2. Genetic Programming

[7] Genetic Programming (GP), introduced by Koza [1992], is an evolutionary algorithm based on the concepts of natural selection and genetics. The concept of GP was derived from more elementary evolutionary computation methods like Evolutionary Programming [Fogel et al., 1966], Genetic Algorithms [Holland, 1975], and Evolution Strategies [Schwefel, 1981]. In simple terms, GP can be considered as an extension of genetic algorithms, where the objective is to evolve an optimal set of model parameters, within a pre-defined parameter space and model structure. GP extends this search to include the model space, so that both the model structure and the associated model parameters can be optimized in unison. Genetic symbolic regression (GSR) is a special application of GP in the area of symbolic regression, where the objective is to find a mathematical expression in symbolic form, that provides an optimal fit between a finite sample of values of the independent variable and its associated values of the dependent variable [Koza, 1992]. GSR can be considered as an extension of numerical regression problems, where the objective is to find the set of numerical coefficients that best fits a predefined model structure (linear, quadratic, or polynomial). Nevertheless, GSR does not require the functional form to be defined a priori, as GSR involves finding the optimal mathematical expression in symbolic form (both the discovery of the correct functional form and the appropriate numerical coefficients) that defines the predictand-predictor relationship. More information on GP is given by Koza [1992] and Babovic and Keijzer [2000].

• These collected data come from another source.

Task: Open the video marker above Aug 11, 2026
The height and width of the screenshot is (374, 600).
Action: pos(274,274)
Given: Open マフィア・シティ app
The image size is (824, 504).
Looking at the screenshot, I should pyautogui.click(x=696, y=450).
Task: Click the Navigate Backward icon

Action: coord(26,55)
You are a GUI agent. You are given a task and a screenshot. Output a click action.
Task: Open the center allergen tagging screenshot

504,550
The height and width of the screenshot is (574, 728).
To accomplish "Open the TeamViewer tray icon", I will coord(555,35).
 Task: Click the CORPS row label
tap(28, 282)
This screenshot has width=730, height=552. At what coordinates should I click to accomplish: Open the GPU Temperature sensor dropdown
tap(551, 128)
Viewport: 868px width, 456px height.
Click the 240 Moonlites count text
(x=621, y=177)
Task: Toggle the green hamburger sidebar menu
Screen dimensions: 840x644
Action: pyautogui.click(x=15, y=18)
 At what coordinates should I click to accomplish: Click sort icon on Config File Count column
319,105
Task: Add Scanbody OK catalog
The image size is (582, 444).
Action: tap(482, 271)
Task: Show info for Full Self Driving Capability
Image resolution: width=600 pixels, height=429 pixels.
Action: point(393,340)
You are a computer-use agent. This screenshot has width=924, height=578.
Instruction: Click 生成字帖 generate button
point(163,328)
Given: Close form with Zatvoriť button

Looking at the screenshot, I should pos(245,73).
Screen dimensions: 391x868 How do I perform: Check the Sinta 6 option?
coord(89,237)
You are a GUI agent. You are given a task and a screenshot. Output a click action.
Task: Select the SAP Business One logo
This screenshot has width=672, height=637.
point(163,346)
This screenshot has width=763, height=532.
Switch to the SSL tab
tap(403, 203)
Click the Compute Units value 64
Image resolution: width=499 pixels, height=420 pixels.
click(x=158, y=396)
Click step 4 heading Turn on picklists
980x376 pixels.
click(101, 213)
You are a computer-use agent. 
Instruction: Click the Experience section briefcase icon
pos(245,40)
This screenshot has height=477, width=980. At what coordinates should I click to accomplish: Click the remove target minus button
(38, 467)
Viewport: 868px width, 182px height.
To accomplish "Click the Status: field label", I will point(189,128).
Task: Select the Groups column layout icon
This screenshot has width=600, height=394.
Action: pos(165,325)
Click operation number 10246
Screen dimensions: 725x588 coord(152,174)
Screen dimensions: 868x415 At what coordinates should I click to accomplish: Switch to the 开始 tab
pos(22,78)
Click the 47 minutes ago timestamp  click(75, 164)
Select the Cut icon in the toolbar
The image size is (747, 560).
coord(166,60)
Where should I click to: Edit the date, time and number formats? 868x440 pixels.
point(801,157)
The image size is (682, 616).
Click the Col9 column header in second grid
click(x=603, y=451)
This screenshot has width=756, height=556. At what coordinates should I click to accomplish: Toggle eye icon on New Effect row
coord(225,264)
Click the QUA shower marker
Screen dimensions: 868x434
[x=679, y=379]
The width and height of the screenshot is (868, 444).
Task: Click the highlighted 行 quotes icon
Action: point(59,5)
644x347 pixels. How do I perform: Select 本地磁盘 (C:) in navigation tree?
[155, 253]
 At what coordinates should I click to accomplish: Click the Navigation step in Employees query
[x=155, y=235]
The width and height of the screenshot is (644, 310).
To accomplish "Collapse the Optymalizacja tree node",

[8] Figure 1 shows the flowchart of the GSR paradigm. For a given problem, the first step is to define the functional and terminal sets, along with the objective function and the genetic operators. The functional set and the terminal set are the main building blocks of the GSR, and hence, their appropriate identification is central in developing a robust GSR model. The functional set consists of basic mathematical operators {+, −, *, /, sin, exp, …} that may be used to form the model. The choice of the operators considered in the functional set depends upon the degree of complexity of the problem to be modeled. The terminal set consists of independent variables and constants. The constants can either be physical constants (e.g., Earth's gravitational acceleration, specific gravity of fluid) or randomly generated constants. Different combinations of functional and terminal sets are used to construct a population of mathematical models. Each model (individual) in the population can be considered as a potential solution to the problem. The mathematical models are usually coded in a parse tree form. For example, Figure 2 shows the parse tree notation of a mathematical model f(x, y, z) = (x*y)/(2 + z). In Figure 2, the connection points are called nodes, and it can be seen that the inner nodes of the parse tree are made up of functions, and the terminal nodes are made up of variables and constants. Therefore, in GP terminology, the variables and constants are referred to as terminals and the functions are referred to as non-terminals. The depth of the parse tree shown in Figure 2 is three. An objective or fitness or cost function is used to evaluate the value or fitness of each individual in the population. Usually mean squared error or root mean squared error is used as the objective function [e.g., Savic et al., 1999; Coulibaly, 2004; Hong et al., 2005]. Genetic operators include crossover, and mutation, and they are discussed in detail later in this section.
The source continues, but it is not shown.